With 90 per cent of the votes counted, the royalist Funcinpec party was ahead in the polls, but its main rival, the Vietnamese- installed Cambodian People's Party (CPP), had threatened to ignore the election results, claiming irregularities in the voting in four provinces.

The 70 year-old former king, who lost power in a coup in 1970, said he would head an interim government while his son, Prince Norodom Ranariddh and Hun Sen, the prime minister of the old Phnom Penh government, would serve as deputy prime ministers.

He said he would continue to recognise the Khmer Rouge as a party in the political process, depite the fact that the radical Maoist group boycotted the elections.
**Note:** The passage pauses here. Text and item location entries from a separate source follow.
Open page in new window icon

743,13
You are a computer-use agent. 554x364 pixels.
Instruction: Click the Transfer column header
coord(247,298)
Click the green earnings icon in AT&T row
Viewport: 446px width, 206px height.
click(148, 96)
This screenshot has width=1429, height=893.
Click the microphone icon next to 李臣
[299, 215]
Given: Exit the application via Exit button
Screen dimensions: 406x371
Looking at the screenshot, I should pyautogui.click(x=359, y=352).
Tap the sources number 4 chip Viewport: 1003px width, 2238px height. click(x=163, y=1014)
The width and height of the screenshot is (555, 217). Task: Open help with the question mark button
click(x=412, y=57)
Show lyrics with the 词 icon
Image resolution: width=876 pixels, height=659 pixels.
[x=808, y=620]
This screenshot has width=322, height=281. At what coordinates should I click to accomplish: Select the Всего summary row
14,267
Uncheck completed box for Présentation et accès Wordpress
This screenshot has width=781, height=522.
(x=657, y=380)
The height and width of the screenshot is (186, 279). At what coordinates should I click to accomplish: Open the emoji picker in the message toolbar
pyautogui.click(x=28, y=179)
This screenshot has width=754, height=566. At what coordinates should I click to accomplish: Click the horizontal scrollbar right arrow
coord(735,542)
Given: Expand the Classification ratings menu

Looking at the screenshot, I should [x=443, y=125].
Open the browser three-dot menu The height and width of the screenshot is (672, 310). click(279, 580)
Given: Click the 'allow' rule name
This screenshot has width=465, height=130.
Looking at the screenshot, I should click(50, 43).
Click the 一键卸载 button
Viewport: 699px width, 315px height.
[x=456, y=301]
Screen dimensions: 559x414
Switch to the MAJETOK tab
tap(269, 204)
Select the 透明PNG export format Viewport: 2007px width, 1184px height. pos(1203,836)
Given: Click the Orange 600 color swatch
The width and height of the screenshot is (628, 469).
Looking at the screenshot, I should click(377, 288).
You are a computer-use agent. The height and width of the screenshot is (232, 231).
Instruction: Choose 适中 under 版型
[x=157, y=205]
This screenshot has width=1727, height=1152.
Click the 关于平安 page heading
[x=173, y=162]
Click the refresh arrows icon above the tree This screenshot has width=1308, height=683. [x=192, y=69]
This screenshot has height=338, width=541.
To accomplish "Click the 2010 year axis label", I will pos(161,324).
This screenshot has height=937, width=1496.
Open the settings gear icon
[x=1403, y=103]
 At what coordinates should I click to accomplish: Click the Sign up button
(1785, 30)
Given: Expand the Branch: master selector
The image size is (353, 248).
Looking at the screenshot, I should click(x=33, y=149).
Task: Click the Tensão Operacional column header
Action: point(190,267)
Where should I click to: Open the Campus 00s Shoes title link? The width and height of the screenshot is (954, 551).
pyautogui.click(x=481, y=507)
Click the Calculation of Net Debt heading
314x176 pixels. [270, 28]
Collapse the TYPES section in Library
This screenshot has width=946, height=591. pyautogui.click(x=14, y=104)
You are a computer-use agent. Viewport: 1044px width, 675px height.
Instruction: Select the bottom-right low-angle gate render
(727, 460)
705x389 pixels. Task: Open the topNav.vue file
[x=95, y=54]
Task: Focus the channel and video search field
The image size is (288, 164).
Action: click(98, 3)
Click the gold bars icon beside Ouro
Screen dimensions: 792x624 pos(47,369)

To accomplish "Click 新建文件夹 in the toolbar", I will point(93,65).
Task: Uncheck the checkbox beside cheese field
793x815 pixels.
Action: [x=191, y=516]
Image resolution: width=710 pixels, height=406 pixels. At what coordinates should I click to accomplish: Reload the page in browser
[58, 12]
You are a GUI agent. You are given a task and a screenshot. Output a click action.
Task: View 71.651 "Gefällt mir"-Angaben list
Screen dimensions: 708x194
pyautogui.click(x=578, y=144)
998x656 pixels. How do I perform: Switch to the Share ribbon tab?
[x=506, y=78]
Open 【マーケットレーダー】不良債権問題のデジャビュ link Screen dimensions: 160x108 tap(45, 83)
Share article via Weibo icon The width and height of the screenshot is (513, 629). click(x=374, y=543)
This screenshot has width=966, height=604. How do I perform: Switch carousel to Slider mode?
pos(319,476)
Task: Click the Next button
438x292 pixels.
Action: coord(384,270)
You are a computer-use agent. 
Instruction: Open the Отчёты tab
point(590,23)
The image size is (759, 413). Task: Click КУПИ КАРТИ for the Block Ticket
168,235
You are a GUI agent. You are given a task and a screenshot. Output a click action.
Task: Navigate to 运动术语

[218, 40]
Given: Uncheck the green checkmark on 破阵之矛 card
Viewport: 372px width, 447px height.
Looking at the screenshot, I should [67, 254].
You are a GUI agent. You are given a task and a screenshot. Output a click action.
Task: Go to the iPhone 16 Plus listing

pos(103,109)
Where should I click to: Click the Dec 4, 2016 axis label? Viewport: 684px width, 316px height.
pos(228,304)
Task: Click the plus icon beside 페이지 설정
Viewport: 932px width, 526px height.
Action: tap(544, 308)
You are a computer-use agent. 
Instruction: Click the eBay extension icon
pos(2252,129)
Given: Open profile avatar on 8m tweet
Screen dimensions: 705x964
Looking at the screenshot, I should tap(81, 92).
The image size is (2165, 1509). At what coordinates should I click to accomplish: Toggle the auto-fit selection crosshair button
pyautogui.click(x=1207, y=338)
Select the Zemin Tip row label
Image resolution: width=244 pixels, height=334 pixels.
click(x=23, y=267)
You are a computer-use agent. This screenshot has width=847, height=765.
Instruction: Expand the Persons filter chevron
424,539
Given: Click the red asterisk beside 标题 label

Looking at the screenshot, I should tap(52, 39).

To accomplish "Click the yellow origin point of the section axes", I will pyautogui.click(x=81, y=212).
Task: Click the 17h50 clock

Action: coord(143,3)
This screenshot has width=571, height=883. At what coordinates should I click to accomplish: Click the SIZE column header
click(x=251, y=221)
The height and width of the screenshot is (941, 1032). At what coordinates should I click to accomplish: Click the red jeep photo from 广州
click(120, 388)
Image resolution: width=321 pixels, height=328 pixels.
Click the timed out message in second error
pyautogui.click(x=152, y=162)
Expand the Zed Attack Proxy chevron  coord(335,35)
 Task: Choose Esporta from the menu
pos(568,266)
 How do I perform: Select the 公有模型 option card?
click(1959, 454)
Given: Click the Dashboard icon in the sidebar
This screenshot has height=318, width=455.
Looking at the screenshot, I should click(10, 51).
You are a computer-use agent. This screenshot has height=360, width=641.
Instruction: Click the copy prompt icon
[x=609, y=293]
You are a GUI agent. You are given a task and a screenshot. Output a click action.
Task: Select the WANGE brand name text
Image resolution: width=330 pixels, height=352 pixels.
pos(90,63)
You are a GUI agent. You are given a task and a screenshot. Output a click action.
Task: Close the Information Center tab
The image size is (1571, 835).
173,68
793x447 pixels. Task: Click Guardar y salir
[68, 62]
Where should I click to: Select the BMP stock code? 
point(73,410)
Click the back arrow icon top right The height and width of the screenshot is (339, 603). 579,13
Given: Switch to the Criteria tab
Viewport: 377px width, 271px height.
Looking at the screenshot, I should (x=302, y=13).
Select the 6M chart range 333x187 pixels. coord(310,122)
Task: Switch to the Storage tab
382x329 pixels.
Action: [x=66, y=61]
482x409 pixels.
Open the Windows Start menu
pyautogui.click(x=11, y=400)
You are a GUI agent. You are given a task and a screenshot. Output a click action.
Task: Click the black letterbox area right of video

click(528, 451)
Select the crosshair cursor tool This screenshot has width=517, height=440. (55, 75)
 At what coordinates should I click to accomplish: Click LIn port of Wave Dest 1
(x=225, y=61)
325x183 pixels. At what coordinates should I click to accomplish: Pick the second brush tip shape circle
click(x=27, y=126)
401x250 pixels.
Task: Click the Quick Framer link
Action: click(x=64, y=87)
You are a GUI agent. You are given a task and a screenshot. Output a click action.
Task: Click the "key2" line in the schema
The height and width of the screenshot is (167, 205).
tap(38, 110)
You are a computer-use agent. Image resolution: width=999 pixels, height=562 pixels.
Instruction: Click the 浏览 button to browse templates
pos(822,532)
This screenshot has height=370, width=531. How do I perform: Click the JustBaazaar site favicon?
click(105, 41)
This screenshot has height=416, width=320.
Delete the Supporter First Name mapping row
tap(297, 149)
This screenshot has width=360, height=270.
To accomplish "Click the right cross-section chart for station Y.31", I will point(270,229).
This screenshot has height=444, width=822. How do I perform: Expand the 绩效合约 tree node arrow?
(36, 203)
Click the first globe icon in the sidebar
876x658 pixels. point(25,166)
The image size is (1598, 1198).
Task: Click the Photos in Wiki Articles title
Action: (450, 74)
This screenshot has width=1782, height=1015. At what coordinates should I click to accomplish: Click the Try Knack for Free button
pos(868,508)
According to unofficial projections of the election results, Funcinpec is likely to win 57 seats and the CPP 52 seats in the 120-seat National Assembly. Neither would come close to winning the two-thirds majority which would be required to pass a new constitution, making a coalition of the two main parties essential if the political process is to continue.

'For 23 years our people have suffered greatly and unjustly,' said the Prince. 'No one has the right to make them suffer any more.' Relishing his role as the only leader with the stature and support to command respect from all the rival Cambodian factions, Prince Sihanouk called for national reconciliation in the manner of a schoolmaster calling a classroom to order. He had stayed outside the country for much of the run-up to the elections, but had been thought to be planning a grand return.

Before the Prince's intervention there were mounting fears that the elections, which have involved 22,000 UN personnel and about pounds 1bn in UN funds, would be repudiated by the CPP which is unwilling to give up power 14 years after it was installed by Vietnamese troops to replace the bloody regime of Pol Pot. This would have led to renewed civil war - a possibility that was recognised by the UN Security Council on Wednesday night when it passed a resolution calling on all parties to recognise the election results.

The CPP controls an army and local militia of some 150,000 men, while the Khmer Rouge guerrillas in the countryside have recently stepped up their resupplies of arms.